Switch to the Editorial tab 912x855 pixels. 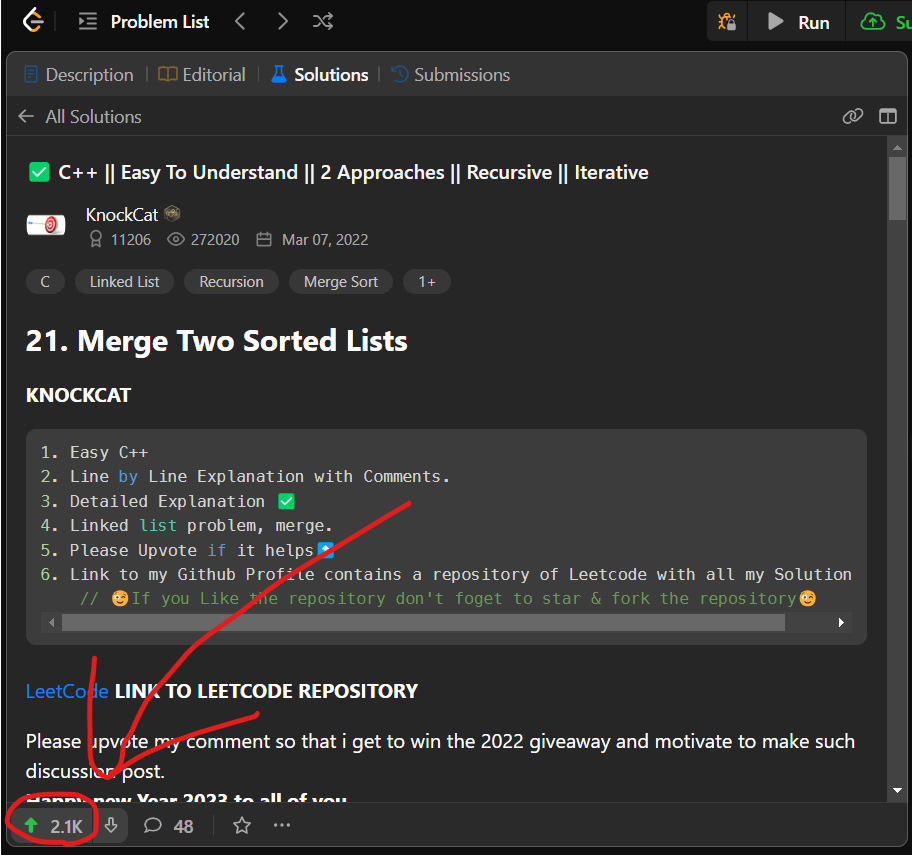pyautogui.click(x=202, y=75)
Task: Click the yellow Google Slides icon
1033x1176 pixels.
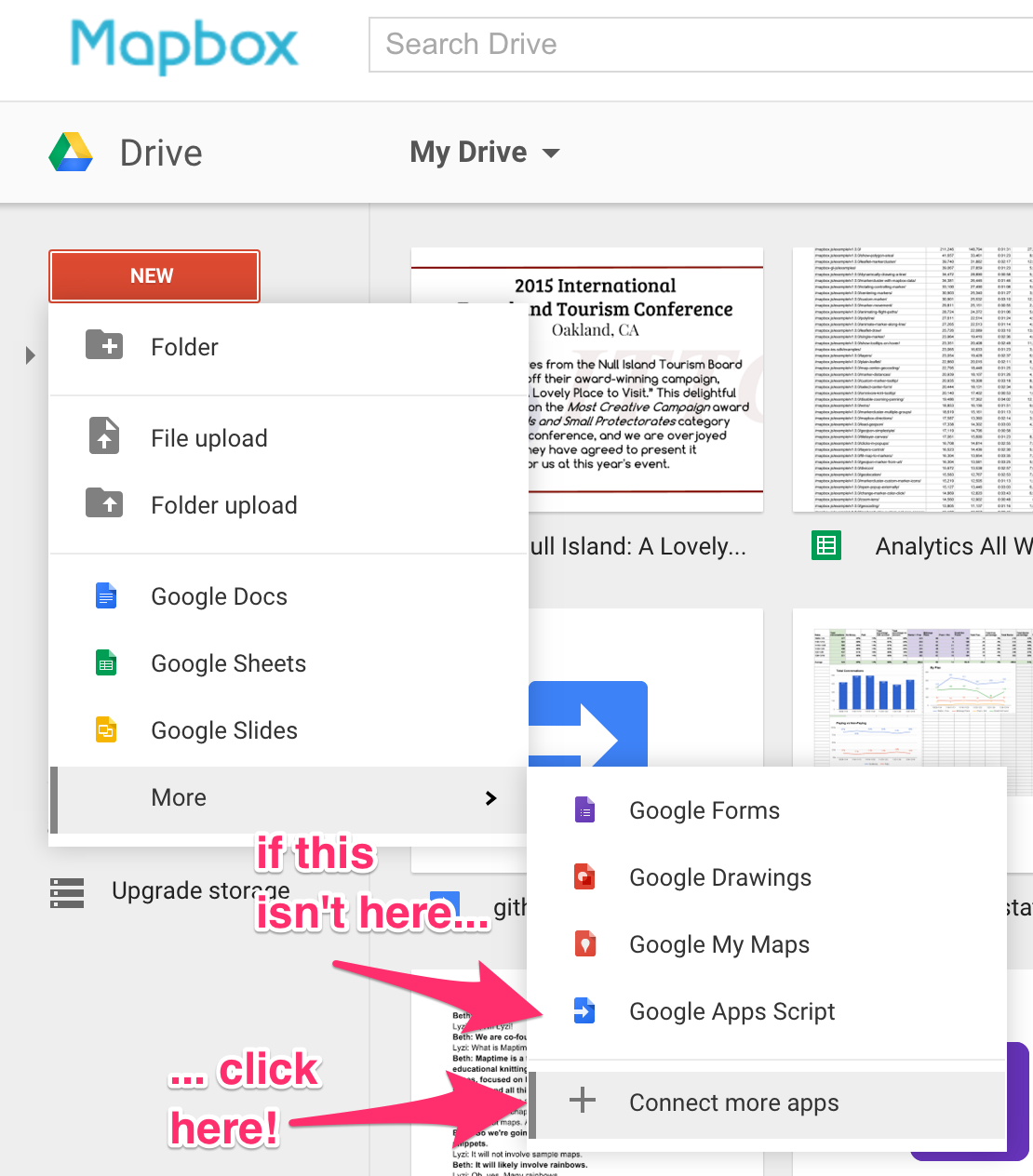Action: coord(106,729)
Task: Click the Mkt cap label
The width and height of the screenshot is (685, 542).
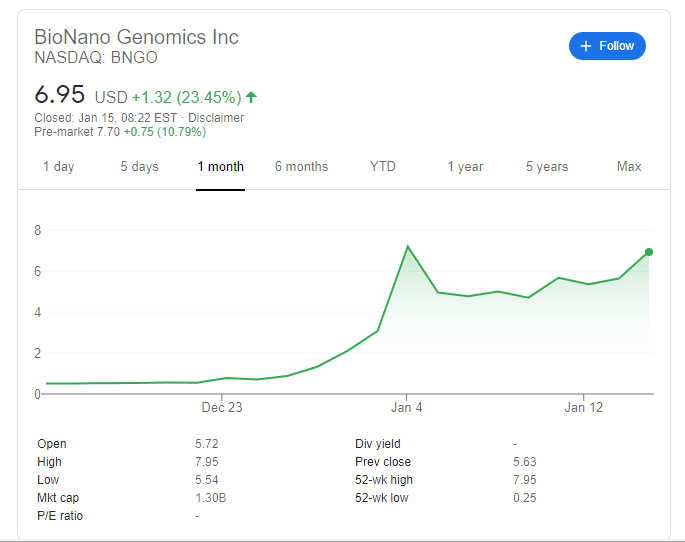Action: 58,498
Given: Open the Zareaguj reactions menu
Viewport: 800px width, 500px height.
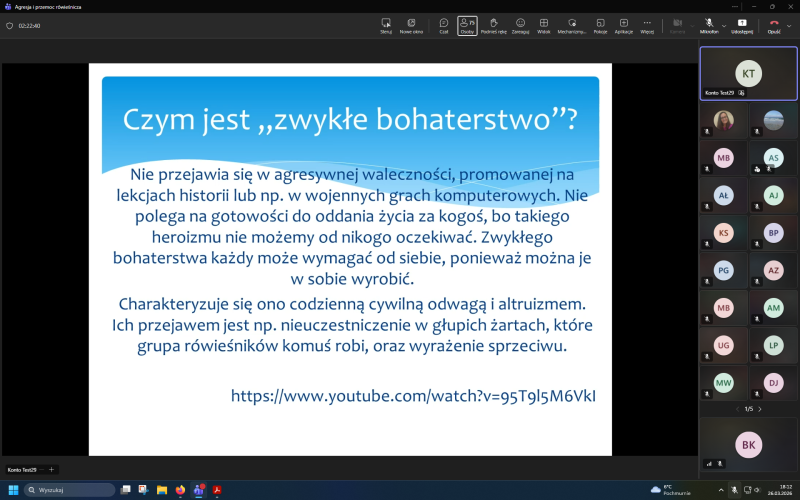Looking at the screenshot, I should point(520,25).
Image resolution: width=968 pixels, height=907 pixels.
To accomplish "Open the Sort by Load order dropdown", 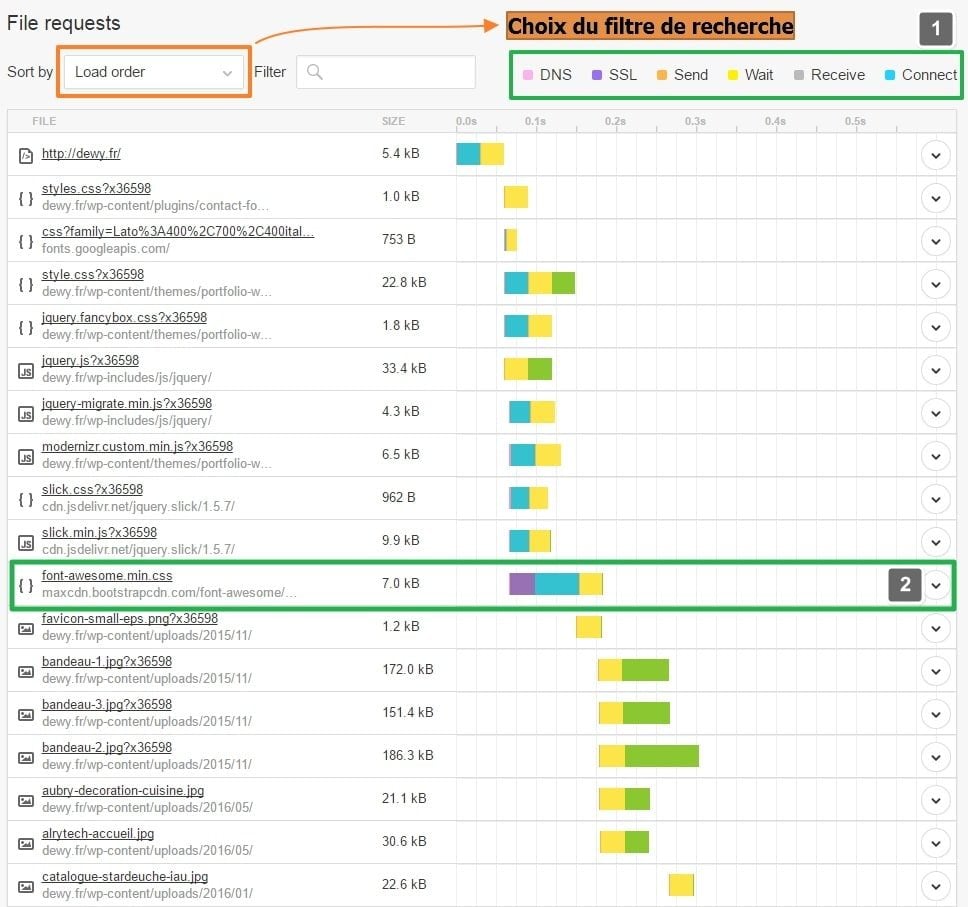I will (x=153, y=72).
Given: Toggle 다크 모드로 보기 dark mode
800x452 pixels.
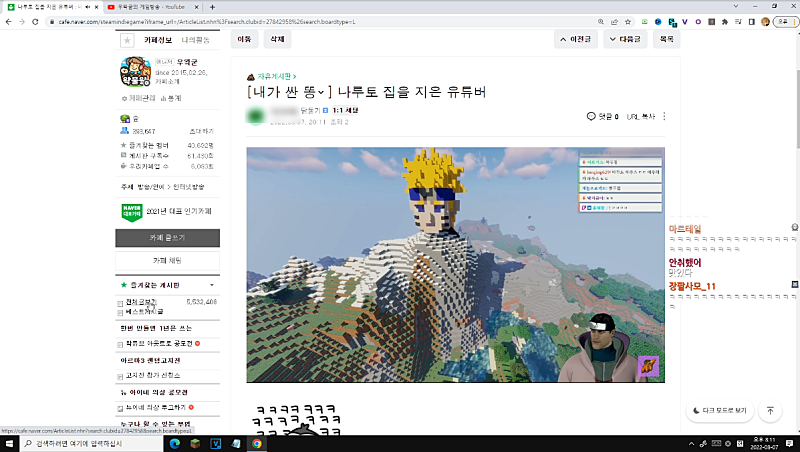Looking at the screenshot, I should click(x=718, y=411).
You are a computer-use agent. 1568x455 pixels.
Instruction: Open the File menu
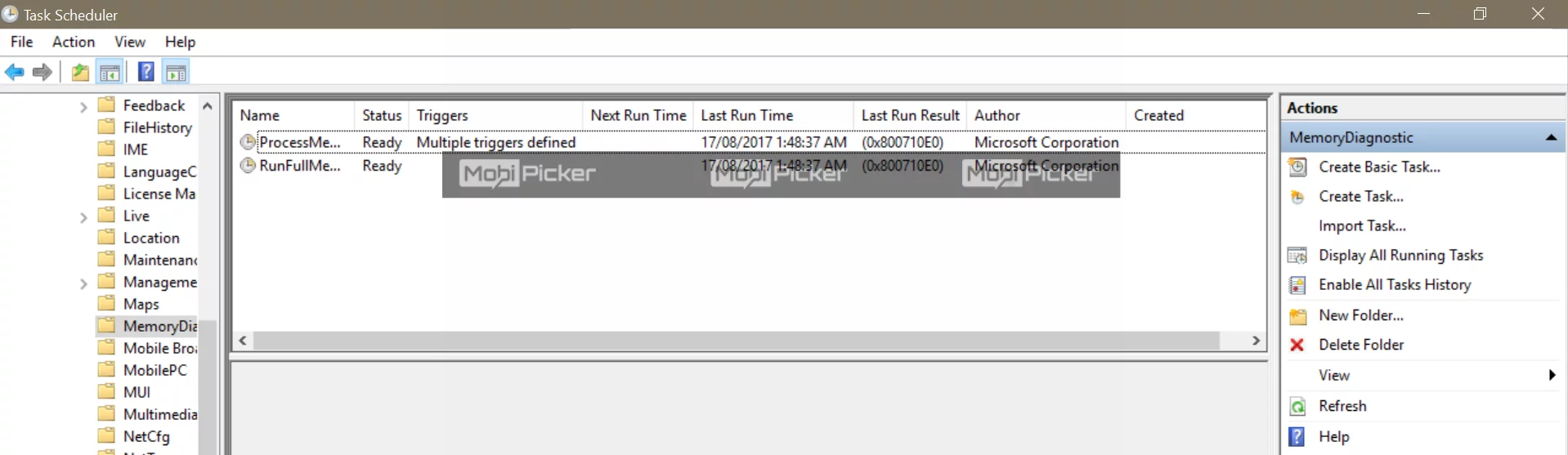tap(22, 42)
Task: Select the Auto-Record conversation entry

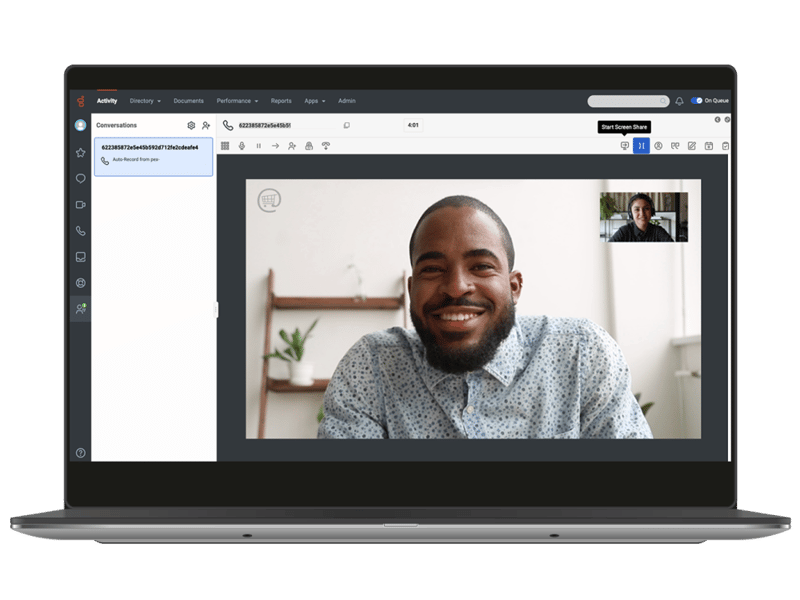Action: (153, 157)
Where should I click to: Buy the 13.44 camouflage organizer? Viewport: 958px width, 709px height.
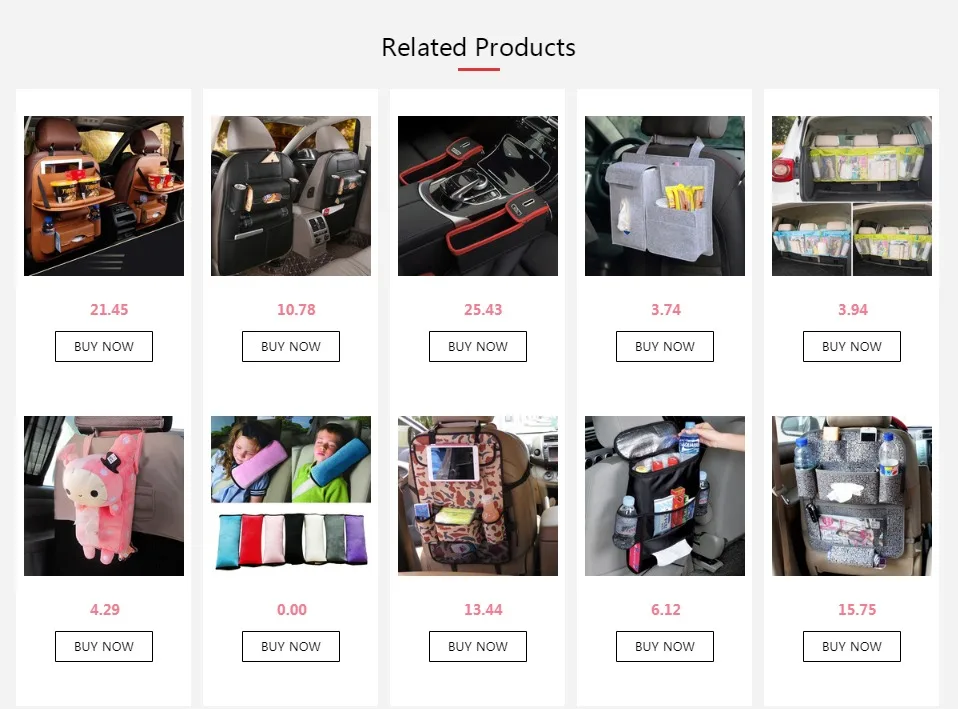pyautogui.click(x=478, y=647)
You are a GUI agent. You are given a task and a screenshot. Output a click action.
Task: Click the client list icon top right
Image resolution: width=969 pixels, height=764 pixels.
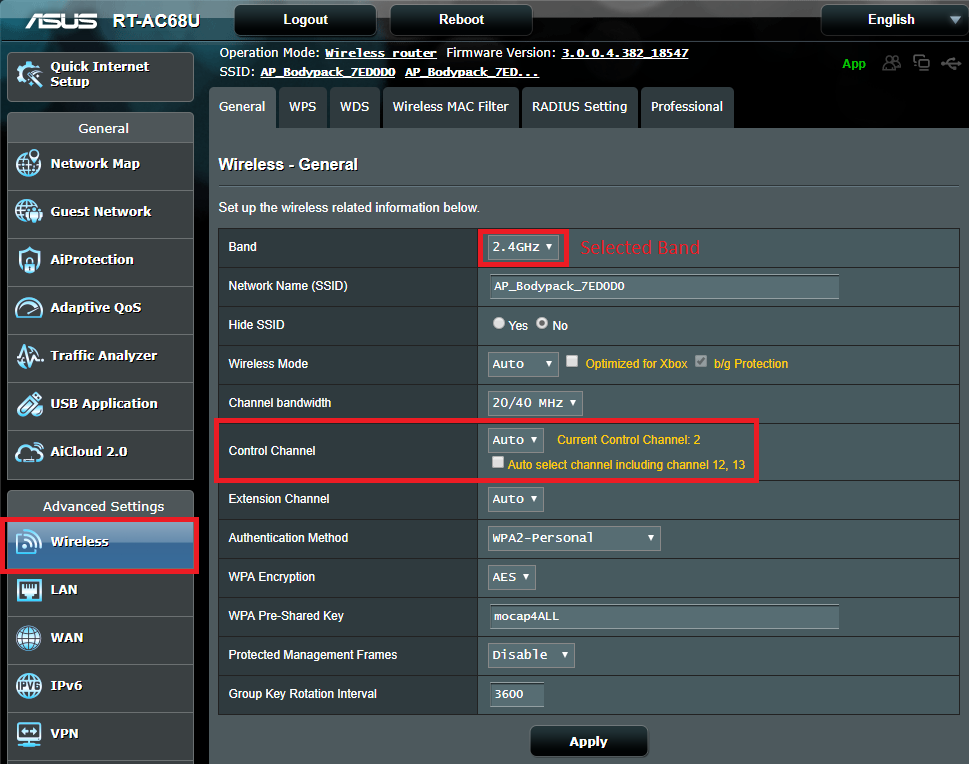point(891,62)
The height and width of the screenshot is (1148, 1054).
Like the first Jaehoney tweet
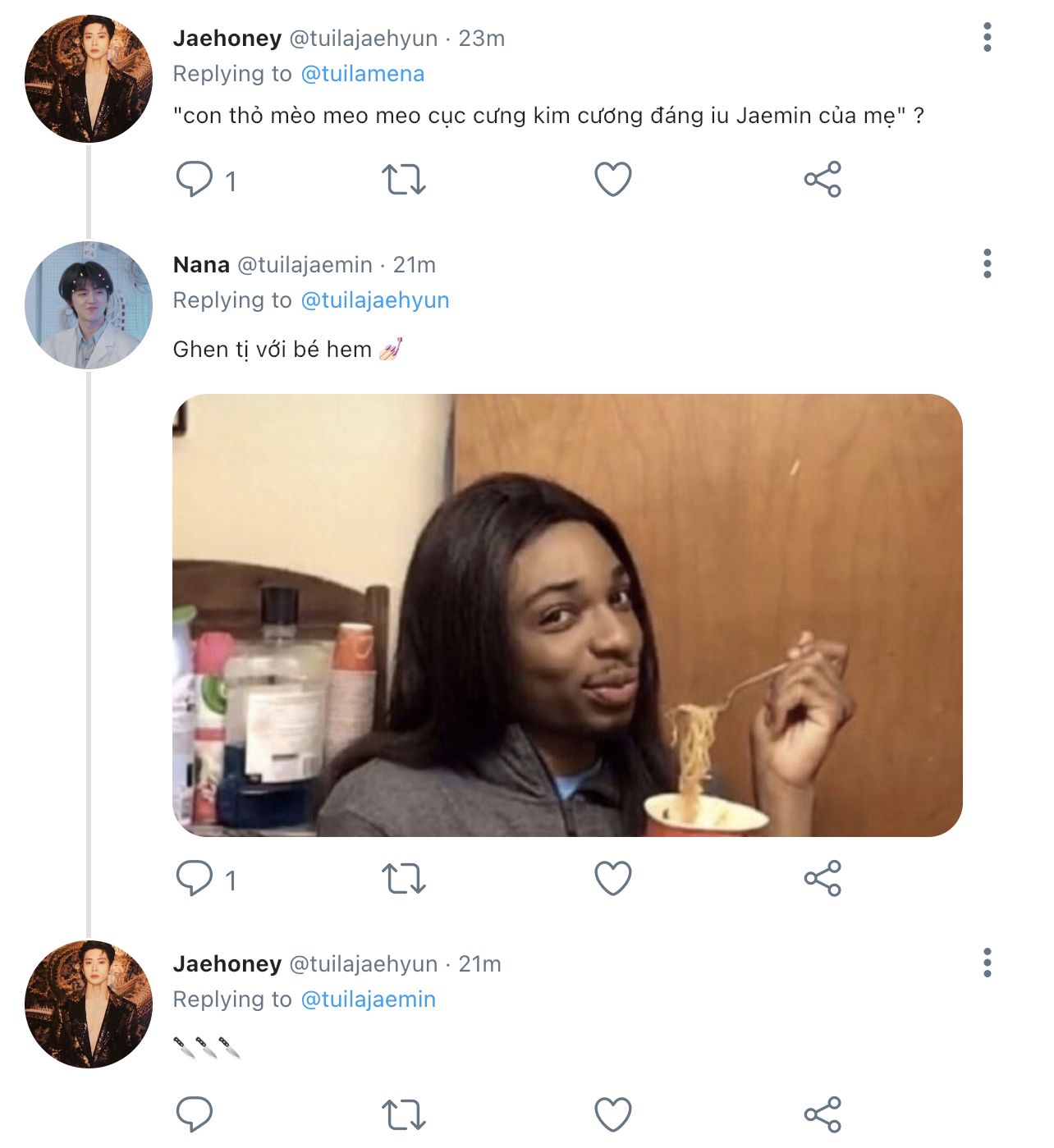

§ EXERCISE INSTRUCTIONS: Extract, without any images, the part of the material above that opens with the line containing "Task: Click the yellow Google Slides icon" and closes with the line containing "Image resolution: width=968", both lines included.

§ ANSWER SECTION:
Task: Click the yellow Google Slides icon
1033x1176 pixels.
Action: coord(106,729)
Task: Click the Mkt cap label
The width and height of the screenshot is (685, 542).
Action: 58,498
Given: Open the Zareaguj reactions menu
Viewport: 800px width, 500px height.
Looking at the screenshot, I should point(520,25).
Image resolution: width=968 pixels, height=907 pixels.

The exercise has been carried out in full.